Beginning with a foundational set highlighting old-school legends and ending with Run DMC bringing things full circle, the show presented a hard-to-believe roster of hip hop luminaries and superstars that included a bevy of special guests who had the crowd erupting with each surprise appearance. Every borough – and half the country – was represented, and trying to list them all might take as long as the concert itself.
From Common showing out for Chicago to a charged Queens of Hip Hop set featuring Lil’ Kim and Trina to TI bringing the Trap from down South to Ghostface Killah electrifying the crowd by bringing out Method Man to rock a medley of Wu Tang cuts, the line of illustrious rappers was longer than the queues of concert goers eagerly snapping up t-shirts to commemorate the occasion.
That new gear was sure to complement the plethora of undeniably sporty fits found throughout the crowd.

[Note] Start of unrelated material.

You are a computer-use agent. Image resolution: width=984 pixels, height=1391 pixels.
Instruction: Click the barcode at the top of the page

Seeing baseball caps and jerseys everywhere, it was a reminder that the connection between baseball and Hip Hop is undeniable: from the walk-up music of players to repping teams on album covers and stages to the seemingly endless references to baseball in both lyrics and music videos. This is why MLB sponsored Hip Hop 50 LIVE and is partnering with Mass Appeal and Hip Hop 50 for the next year to continue the celebration of the genre that was born in the Bronx.
And since this was Yankee Stadium, the Bronx was, of course, well represented – as were the Bronx Bombers, with Derek Jeter coming out on stage to a mighty roar during Kid Capri’s DJ set.

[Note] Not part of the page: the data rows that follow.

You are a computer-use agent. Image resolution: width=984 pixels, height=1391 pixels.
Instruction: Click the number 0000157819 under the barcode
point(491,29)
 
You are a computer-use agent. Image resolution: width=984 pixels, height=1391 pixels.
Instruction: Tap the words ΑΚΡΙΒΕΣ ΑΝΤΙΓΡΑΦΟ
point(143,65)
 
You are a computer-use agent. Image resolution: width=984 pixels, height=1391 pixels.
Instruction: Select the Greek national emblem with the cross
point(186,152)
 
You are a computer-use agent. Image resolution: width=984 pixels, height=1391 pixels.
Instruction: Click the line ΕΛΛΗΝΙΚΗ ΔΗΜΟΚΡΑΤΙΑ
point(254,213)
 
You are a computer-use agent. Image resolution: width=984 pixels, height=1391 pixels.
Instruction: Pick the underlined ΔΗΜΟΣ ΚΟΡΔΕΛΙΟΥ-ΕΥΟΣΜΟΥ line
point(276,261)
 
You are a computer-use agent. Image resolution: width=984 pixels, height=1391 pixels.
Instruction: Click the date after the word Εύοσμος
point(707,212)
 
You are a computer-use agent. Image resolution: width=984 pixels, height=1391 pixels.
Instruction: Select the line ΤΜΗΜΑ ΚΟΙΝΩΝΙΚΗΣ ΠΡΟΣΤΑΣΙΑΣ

“I know everyone’s here to celebrate 50 years of hip hop,” said The Captain. “50 years. At the same time, I want you to look forward to the next 50 years.”
It was the perfect transition into the Bronx Bombers set led by Fat Joe that included surprise guest KRS One bringing down the house with the classic “South Bronx” anthem. From there, there were only more heavy hitters.

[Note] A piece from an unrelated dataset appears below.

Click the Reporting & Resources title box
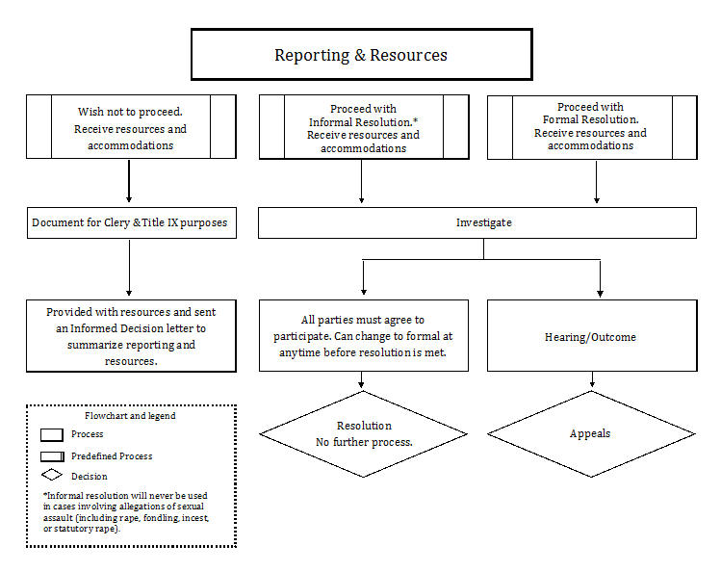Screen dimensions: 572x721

Lil Wayne put on a mini concert of his own, followed by Ice Cube going deep into his oeuvre. Snoop Dogg kept the West Coast vibe going with the help of Wiz Khalifa, as the two performed a slew of Billboard hits. The vibe then shifted back to New York, as Nas shocked the buzzing crowd by introducing Lauryn Hill, who rocked a Yankees hat while belting out “That Thing.”
By the time Run DMC tied a bow on the evening with their fitting finale, it was well past midnight, the party going into the wee hours, just as it did 50 years ago, when a teenaged Cindy Campbell got her brother, Kool Herc, to provide the entertainment for a party she threw for some extra money to buy new school clothes. It’s unlikely anyone at that seminal event could have imagined that five decades later, the party would move a couple miles south, with tens of thousands sharing their love for the culture at a venue that was made for such a historic night.